Weltweit leben etwa 5,8 Millionen Menschen mit Down-Syndrom (Trisomie 21). Bei ihnen ist das Chromosom 21 dreifach vorhanden, was in unterschiedlichem Ausmaß zu einer verzögerten körperlichen und geistigen Entwicklung führt. Menschen mit dieser Genommutation haben darüber hinaus ein hohes Risiko, ab dem Alter von etwa 40 Jahren Symptome zu entwickeln, die denen der Alzheimer-Krankheit ähneln. Bei Personen mit Trisomie 21 wurden eine auffällig gesteigerte Produktion und Ablagerung von Beta-Amyloid beobachtet. Eine mögliche Ursache hierfür ist, dass das Gen, das für das Amyloid-Precursor-Protein kodiert, auf dem Chromosom 21 liegt (Gen-Dosis-Effekt).

Memantin wirkt im Tierversuch neuroprotektiv und verbessert die kognitive Funktion älterer Menschen mit mäßiger bis schwerer Alzheimer-Krankheit. Zwei Studien zur Wirkung von Memantin bei Down-Syndrom im Tiermodell erbrachten vielversprechende Ergebnisse. Kontrollierte Studien mit Memantin bei Menschen mit Down-Syndrom gab es bisher nicht.

Britische und norwegische Forscher führten daher eine randomisierte Doppelblindstudie zur Wirksamkeit von Memantin bei Personen mit Trisomie 21 durch. Eingeschlossen wurden 173 Personen von vier Lernbehinderten-Einrichtungen. Sie waren entweder über 40 Jahre alt (mit oder ohne Demenz) oder hatten eine bestätigte Diagnose einer Demenz (bei beliebigem Alter). Sie erhielten randomisiert im Verhältnis 1:1 über ein Jahr entweder Memantin (ansteigend von 5 mg bis zur optimalen therapeutischen Dosis von 10 mg mit festem Titrationsschema über 8 Wochen) oder Plazebo.
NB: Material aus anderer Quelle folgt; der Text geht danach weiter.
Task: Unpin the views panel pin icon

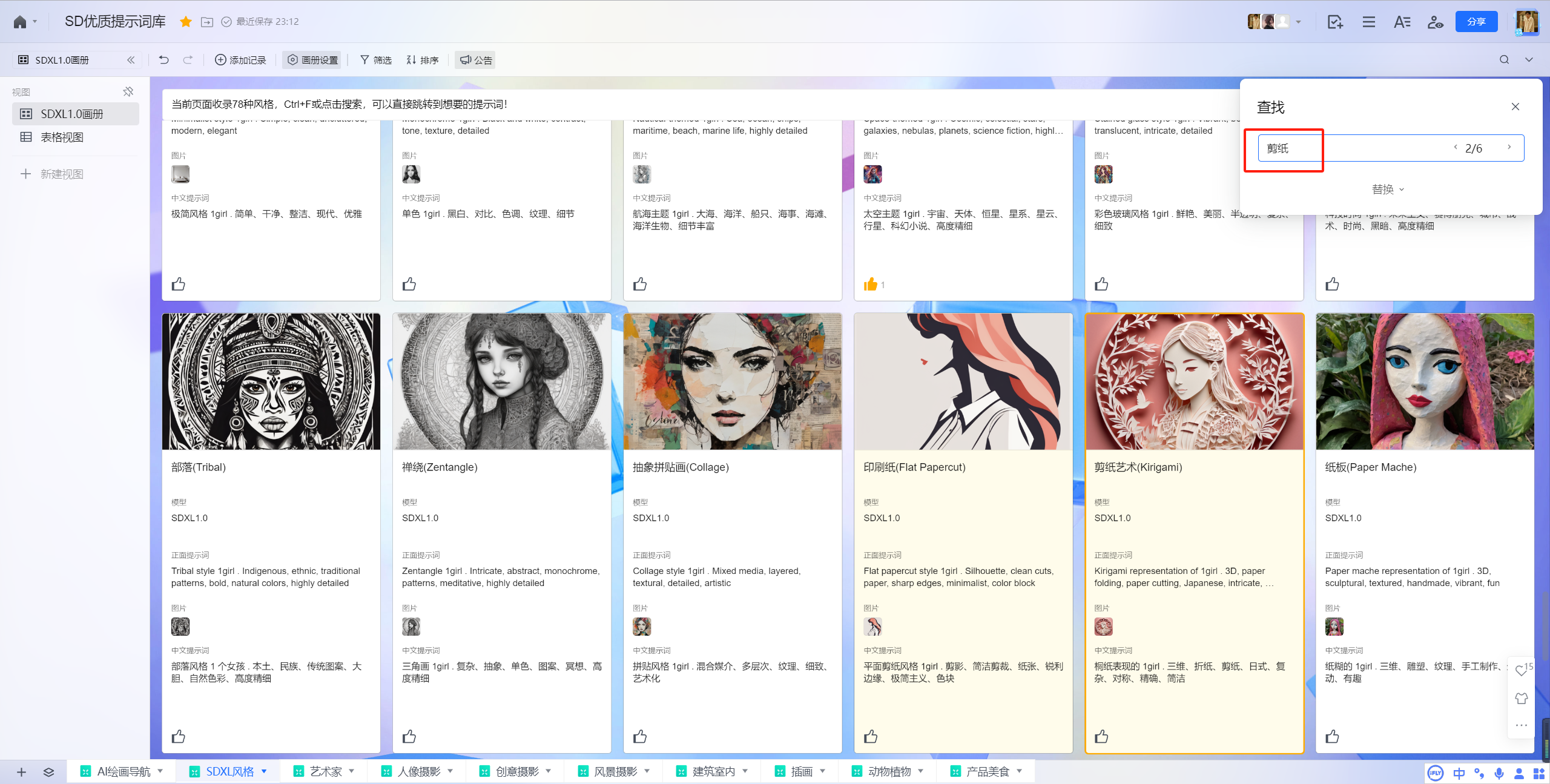Action: (x=128, y=92)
Primäre Zielparameter waren die kognitiven Fähigkeiten sowie die Funktion, beurteilt mithilfe der DAMES sowie der ABS Teil I und II (Infokasten).

Infokasten: Beurteilungsskalen

  • Down‘s Syndrome Attention, Memory, and Executive Function Scale (DAMES): Skala von 0 bis 222 zur Beurteilung der kognitiven Fähigkeiten von Personen mit Down-Syndrom; höhere Werte = bessere Fähigkeiten.
  • Adaptive Behaviour Scale (ABS): Mit Teil I der ABS wird die Selbstständigkeit im Alltag beurteilt; die Skala reicht von 0 bis 280; je höher der Wert, desto selbstständiger ist die Person. Mit Teil II (Werte von 0 bis 558) wird die Ausprägung eines herausfordernden Verhaltens beurteilt; die Werte sind umso höher, je unangemessener das Verhalten ist.
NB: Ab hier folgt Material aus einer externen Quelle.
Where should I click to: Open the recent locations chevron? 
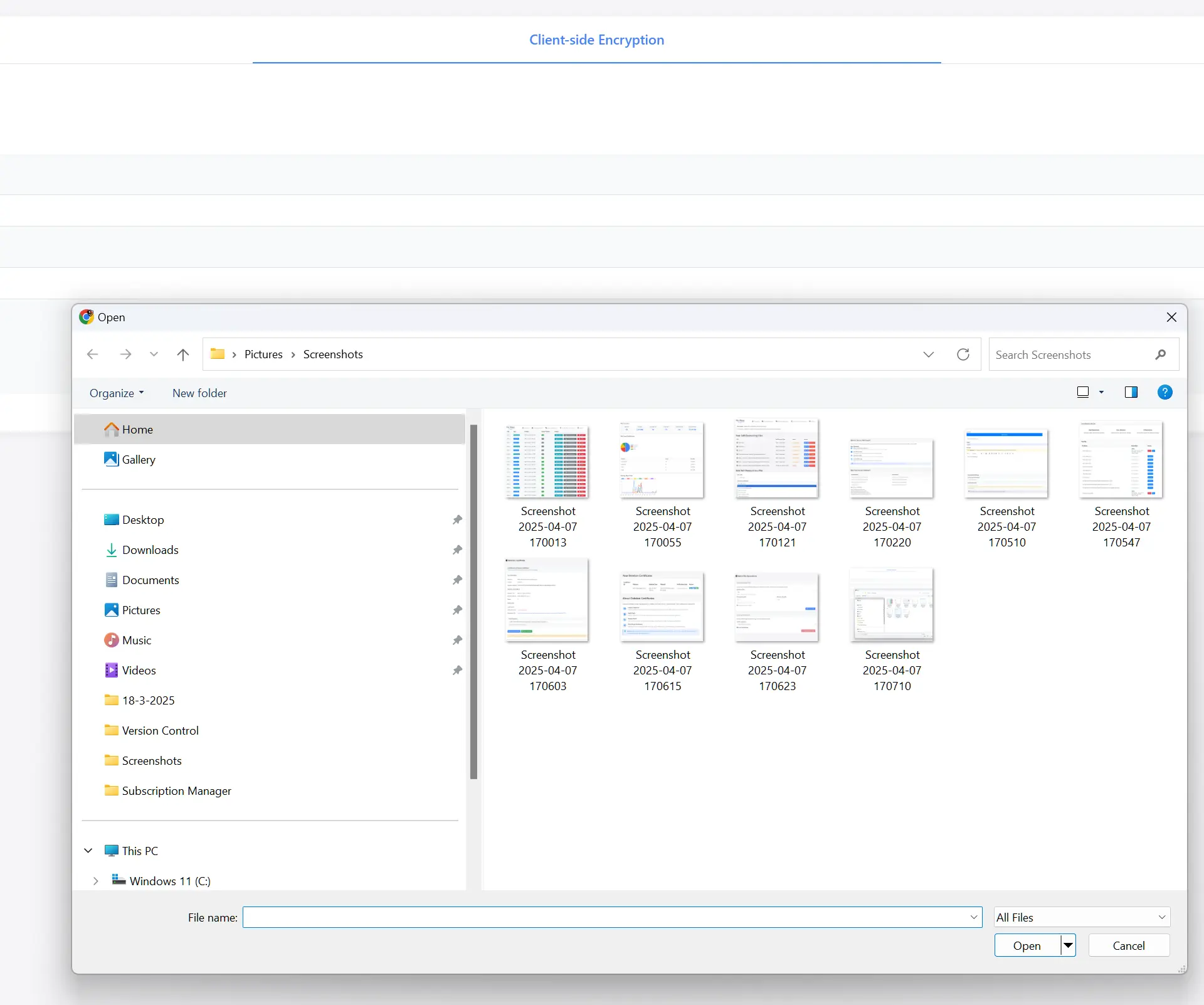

Nach 52 Wochen hatten sich Kognition und Funktion in beiden Gruppen verschlechtert, wobei die Teilnehmer der Plazebo-Gruppe noch tendenziell besser abschnitten als die Teilnehmer der Memantin-Gruppe. Die Unterschiede in den DAMES- und ABS-Scores waren jedoch nicht signifikant (Tab. 1). Selbst in einer Subgruppenanalyse, in der die Ergebnisse von den 61 Personen ausgewertet wurden, die zu Beginn eine bestätigte Demenz hatten, zeigte sich kein Vorteil von Memantin.
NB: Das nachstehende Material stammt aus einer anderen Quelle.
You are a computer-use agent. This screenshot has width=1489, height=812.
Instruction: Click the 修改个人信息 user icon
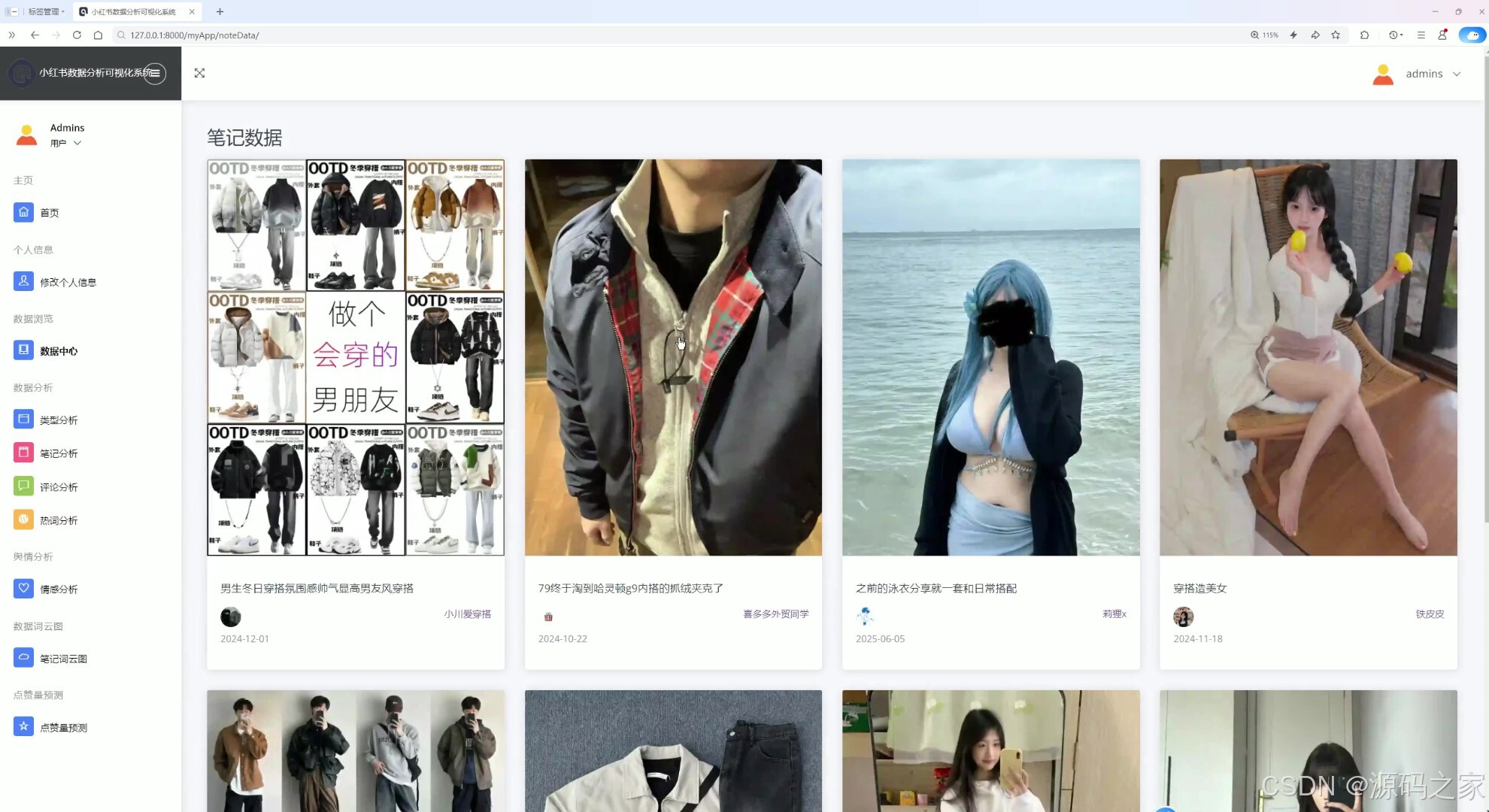tap(23, 281)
Tab. 1. Ergebnisse des primären Endpunkts [Hanney et al.]

Endpunkt

Memantin

Plazebo

Differenz Memantin vs. Plazebo (95%-KI)

p-Wert

Mittelwert bzw. Median*

n

Mittelwert bzw. Median

n

DAMES-Gesamtwert

  • Ausgangswert

61,2 (52,0)

88

62,1 (59,5)

85

  • Mittlere Veränderung in Woche 52


–5,6 (34,6)


72


–1,9 (19,5)


74


–4,1 (–13,1; +4,8)


0,36

ABS Teil 1

  • Ausgangswert

164,2 (51,5)

88

163,1 (48,0)

85

  • Mittlere Veränderung in Woche 52


–10,7 (37,1)


75


–1,7 (35,1)


73


–8,5 (–20,1; +3,1)


0,15

ABS Teil 2

  • Ausgangswert

16,5
(+3,5; +43,0)


88

15,0
(+1,0; +39,0)


85

  • Mediane Veränderung in Woche 52

+1,0
(–19; +15)


75


0,0 (–13; +11)


73


+2,0 (–7,2; +11,3)


0,67

* mit Standardabweichung bzw. Interquartilsabstand; DAMES: Down‘s Syndrome Attention, Memory, and Executive Function Scale; ABS: Adaptive Behaviour Scale; KI: Konfidenzintervall

Die Autoren schließen daraus, dass Arzneimittel, die bei Morbus Alzheimer wirksam sind, bei Patienten mit komplexeren Störungen und ähnlichen Symptomen nicht ebenso wirksam sein müssen.

Quellen

Hanney M, et al. Memantine for dementia in adults older than 40 years with Down’s syndrome (MEADOWS): a randomised, double-blind, placebo-controlled trial. Lancet 2012;379:528–36.

Livingston G, Strydom A. Improving Alzheimer’s disease outcomes in Down’s syndrome. Lancet 2012;379:498–500.